On atteint Pavie dans l'après-midi, on traverse le Ticino sur le vieux pont couvert et on monte en direction de la cathédrale Santa Maria et San Stefano pour se délecter d'une delicioso gelato italiano;-)) à l'ombre sur la place bondée d'italiens qui sont en congé aujourd'hui, c'est la fête de la libération de l'Italie lors de la deuxième guerre. On a réservé à l'auberge Santa Maria in Betlem et on nous donne une chambre à deux lits. Elisa, une charmante dame s'occupe de l'accueil et nous installe les vélos sous clé dans un cagibi en nous disant que des pèlerins s'étaient fait voler leurs montures dans l'enceinte de la propriété malgré le portail fermé à clé!!! Nous voici rassurés...notre chambre donne sur le clocher qui sonne aux demies...mais elle nous explique qu'il dort la nuit après que je lui ai conté notre nuit en compagnie d'un...bûcheron, ha ha.

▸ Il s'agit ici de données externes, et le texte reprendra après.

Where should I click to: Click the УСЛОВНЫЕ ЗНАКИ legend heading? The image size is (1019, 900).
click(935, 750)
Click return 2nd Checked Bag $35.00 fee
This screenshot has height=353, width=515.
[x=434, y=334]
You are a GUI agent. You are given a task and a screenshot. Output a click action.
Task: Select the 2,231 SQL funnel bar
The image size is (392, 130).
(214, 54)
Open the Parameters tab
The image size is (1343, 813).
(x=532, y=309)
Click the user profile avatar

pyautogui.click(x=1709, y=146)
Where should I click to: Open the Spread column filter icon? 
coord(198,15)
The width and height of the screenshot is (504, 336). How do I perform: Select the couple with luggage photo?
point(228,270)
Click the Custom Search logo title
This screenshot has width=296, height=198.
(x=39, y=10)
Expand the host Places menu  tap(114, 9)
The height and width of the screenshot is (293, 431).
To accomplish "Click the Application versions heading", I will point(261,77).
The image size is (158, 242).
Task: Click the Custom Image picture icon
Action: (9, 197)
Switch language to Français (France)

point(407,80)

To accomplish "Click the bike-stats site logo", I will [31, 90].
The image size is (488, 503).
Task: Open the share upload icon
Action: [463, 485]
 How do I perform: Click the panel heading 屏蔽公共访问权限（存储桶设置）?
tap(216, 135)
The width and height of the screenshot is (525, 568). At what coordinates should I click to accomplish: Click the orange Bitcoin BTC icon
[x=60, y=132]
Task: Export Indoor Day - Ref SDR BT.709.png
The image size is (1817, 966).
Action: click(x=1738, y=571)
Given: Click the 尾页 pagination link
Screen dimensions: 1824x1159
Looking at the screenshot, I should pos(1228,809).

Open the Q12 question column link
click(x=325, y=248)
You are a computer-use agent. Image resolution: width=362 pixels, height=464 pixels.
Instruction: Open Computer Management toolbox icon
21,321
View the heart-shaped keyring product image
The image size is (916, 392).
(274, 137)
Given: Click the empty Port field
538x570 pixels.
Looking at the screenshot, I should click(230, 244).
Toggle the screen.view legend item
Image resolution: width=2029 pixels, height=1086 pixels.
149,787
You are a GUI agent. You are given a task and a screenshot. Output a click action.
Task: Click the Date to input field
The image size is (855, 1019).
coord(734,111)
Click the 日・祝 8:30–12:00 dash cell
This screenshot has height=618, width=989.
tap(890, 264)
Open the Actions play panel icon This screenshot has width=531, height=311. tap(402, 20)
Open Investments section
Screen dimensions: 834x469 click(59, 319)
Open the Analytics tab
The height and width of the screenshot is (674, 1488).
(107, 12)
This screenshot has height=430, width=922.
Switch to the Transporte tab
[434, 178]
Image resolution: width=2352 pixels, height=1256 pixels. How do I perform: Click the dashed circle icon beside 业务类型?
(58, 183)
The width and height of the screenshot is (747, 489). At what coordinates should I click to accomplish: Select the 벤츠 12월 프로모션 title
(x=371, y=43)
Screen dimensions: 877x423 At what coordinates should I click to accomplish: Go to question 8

Un autre cycliste et deux marcheuses, canadienne et hollandaise sont ici aussi pour la nuit. La canadienne a mal au genou, avec tous ces kilomètres sur l'asphalte dans la plaine du Pô ce n'est pas idéal pour les articulations... mais elle est aguerrie, elle me dit avoir déjà parcouru des milliers de kilomètres sur des chemins de pèlerinage en Europe. J'espère qu'elle pourra rejoindre Rome sans trop souffrir... on reçoit des bons de réduction pèlerin pour un petit bistrot familial où on se régale d'un délicieux risotto et d'une assiette de viande séchée et ruccola.